EXERCISE TASK:
Reproduce the listing below word for word, omitting the pictures.

---------------

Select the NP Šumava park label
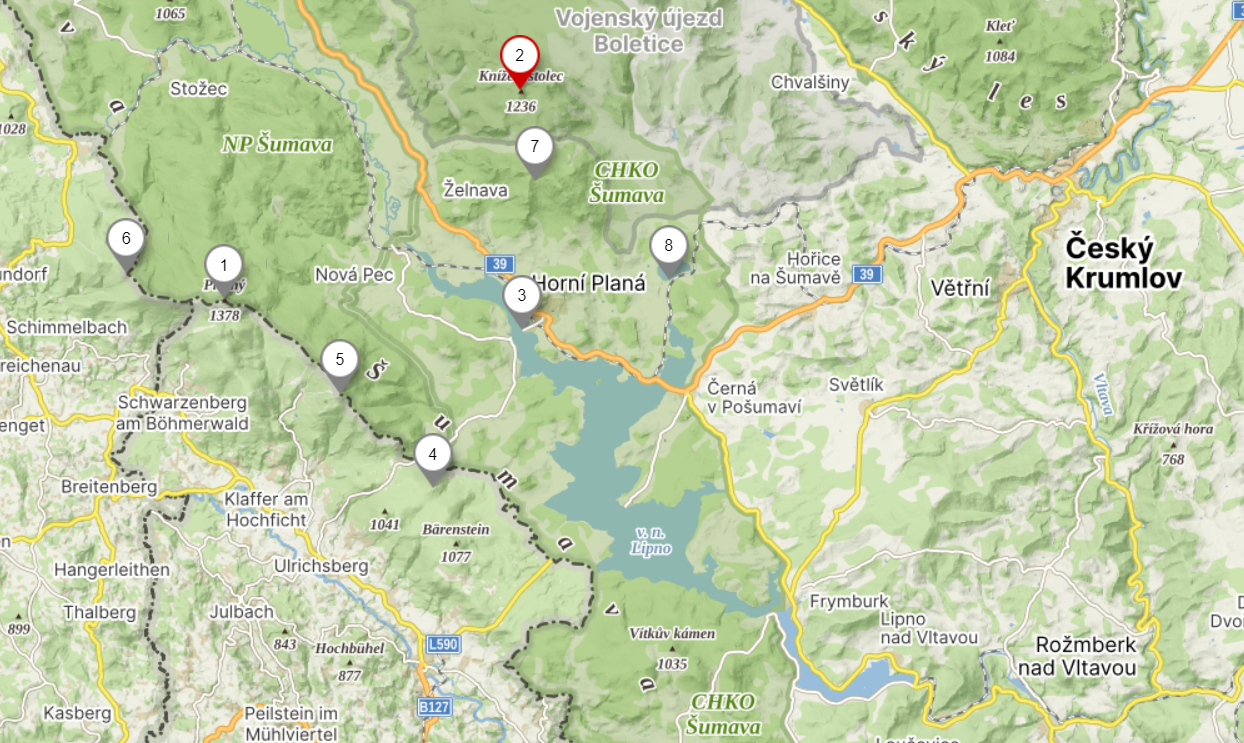The image size is (1244, 743). pos(277,145)
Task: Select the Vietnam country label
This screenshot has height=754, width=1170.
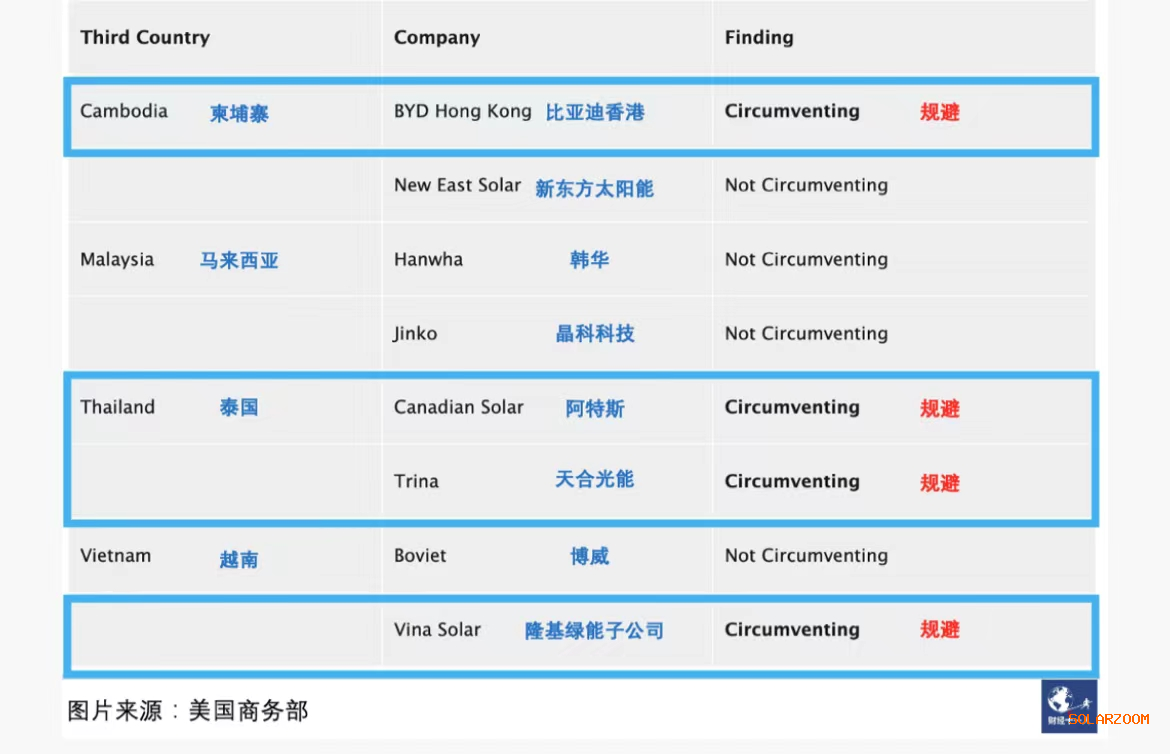Action: pos(116,555)
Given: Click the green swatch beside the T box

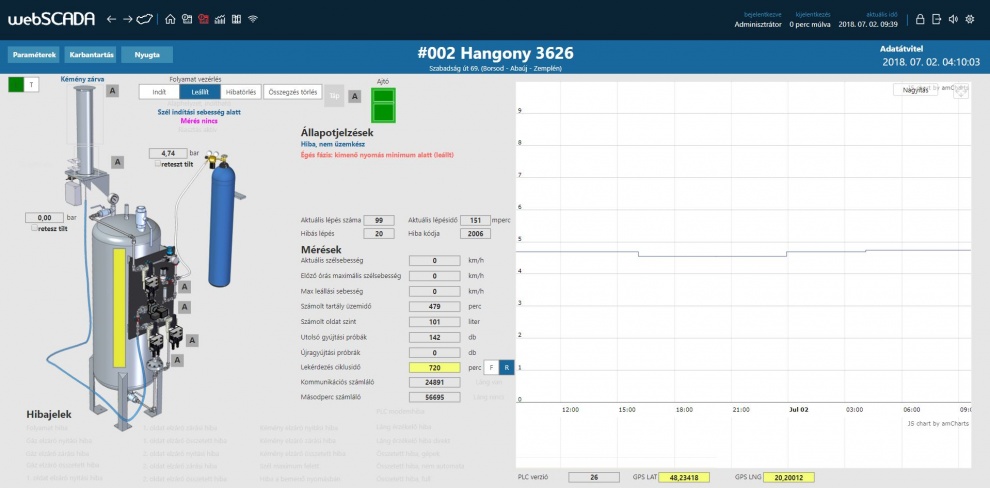Looking at the screenshot, I should 16,85.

---------------

THE OUTPUT:
Select the NP Šumava park label
The image size is (1244, 743). pos(277,145)
Task: Select the Vietnam country label
This screenshot has height=754, width=1170.
Action: pos(116,555)
Given: Click the green swatch beside the T box

Looking at the screenshot, I should 16,85.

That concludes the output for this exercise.